- [Objectives]
A - In the commentary on environmental activists and the tsunami, why does the author call efforts to blame global warming absurd?
B - Reproduce the passage of the commentary on environmental activists and the tsunami from "Efforts to invoke" up to and including "An Ignoble Confession.".

- [Extract]
********************

Environmental activists are shamelessly trying to exploit last week's earthquake-tsunami catastrophe in hopes of advancing their global warming and anti-development agendas.

Two days after the tragedy, the executive director of Greenpeace UK told the British newspaper The Independent, "No one can ignore the relentless increase in extreme weather events and so-called natural disasters, which in reality are no more natural than a plastic Christmas tree." [Emphasis added]

Friends of the Earth Director Tony Juniper told the same British newspaper, "Here again are yet more events in the real world that are consistent with climate change predictions." ...

Efforts to invoke supposed global warming as the culprit for this week's death and destruction are patently absurd as the multiple tsunamis were not a "weather event" in the slightest. The tsunamis were caused by an earthquake, which, by the way, is a real, not a "so-called," natural disaster. ...

It's bad enough that environmentalists continually try to advance their agendas based on what can only be described as comically wrong information. But what's really troubling is that they seem hell-bent on denying poor nations the opportunity to develop economically so as to pull themselves out of their abject poverty.

But just how anti-human can environmentalism get? Vanity Fair contributing editor James Wolcott gave us a peek behind the mask in September: An Ignoble Confession.

I root for hurricanes. When, courtesy of the Weather Channel, I see one forming in the ocean off the coast of Africa, I find myself longing for it to become big and strong -- Mother Nature's fist of fury, Gaia's stern rebuke. Considering the havoc mankind has wreaked upon nature with deforesting, stripmining, and the destruction of animal habitat, it only seems fair that nature get some of its own back and teach us that there are forces greater than our own.

UPDATE -- January 7: Well, they're not going to "keep it down" after all. Peter Mork at Economics With A Face sent this news item that illustrates the anti-human sentiment in the cartoon: Tsunami Reverts Beaches to Natural State.

********************

- [Data provided]

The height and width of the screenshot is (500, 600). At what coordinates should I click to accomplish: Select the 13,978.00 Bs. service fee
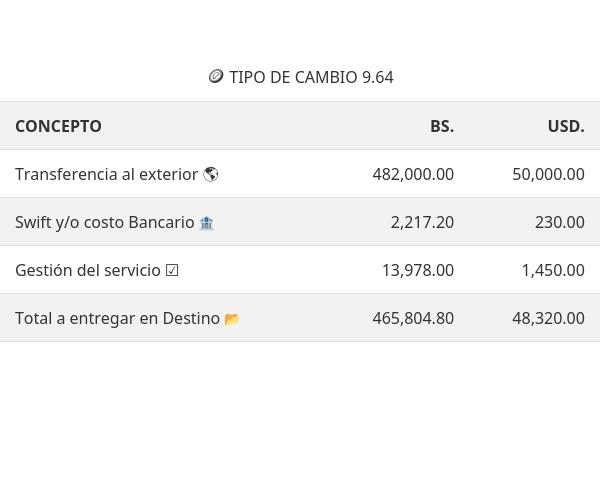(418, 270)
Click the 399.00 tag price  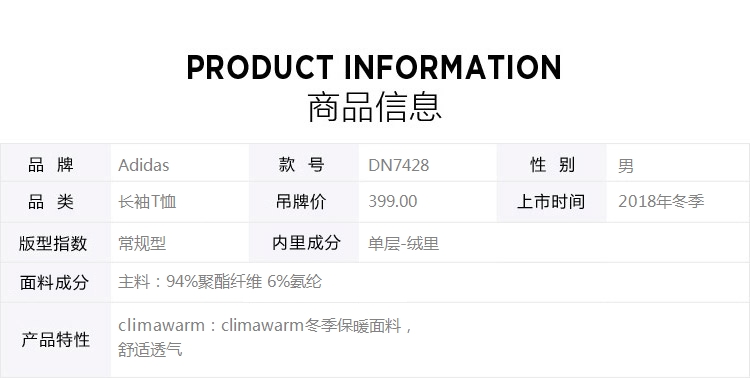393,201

********************

- [Problem solutions]
A - The author calls them absurd because the tsunamis were not a weather event at all. They were caused by an earthquake, which the author describes as a real natural disaster, not a "so-called" one.

B -
Efforts to invoke supposed global warming as the culprit for this week's death and destruction are patently absurd as the multiple tsunamis were not a "weather event" in the slightest. The tsunamis were caused by an earthquake, which, by the way, is a real, not a "so-called," natural disaster. ...

It's bad enough that environmentalists continually try to advance their agendas based on what can only be described as comically wrong information. But what's really troubling is that they seem hell-bent on denying poor nations the opportunity to develop economically so as to pull themselves out of their abject poverty.

But just how anti-human can environmentalism get? Vanity Fair contributing editor James Wolcott gave us a peek behind the mask in September: An Ignoble Confession.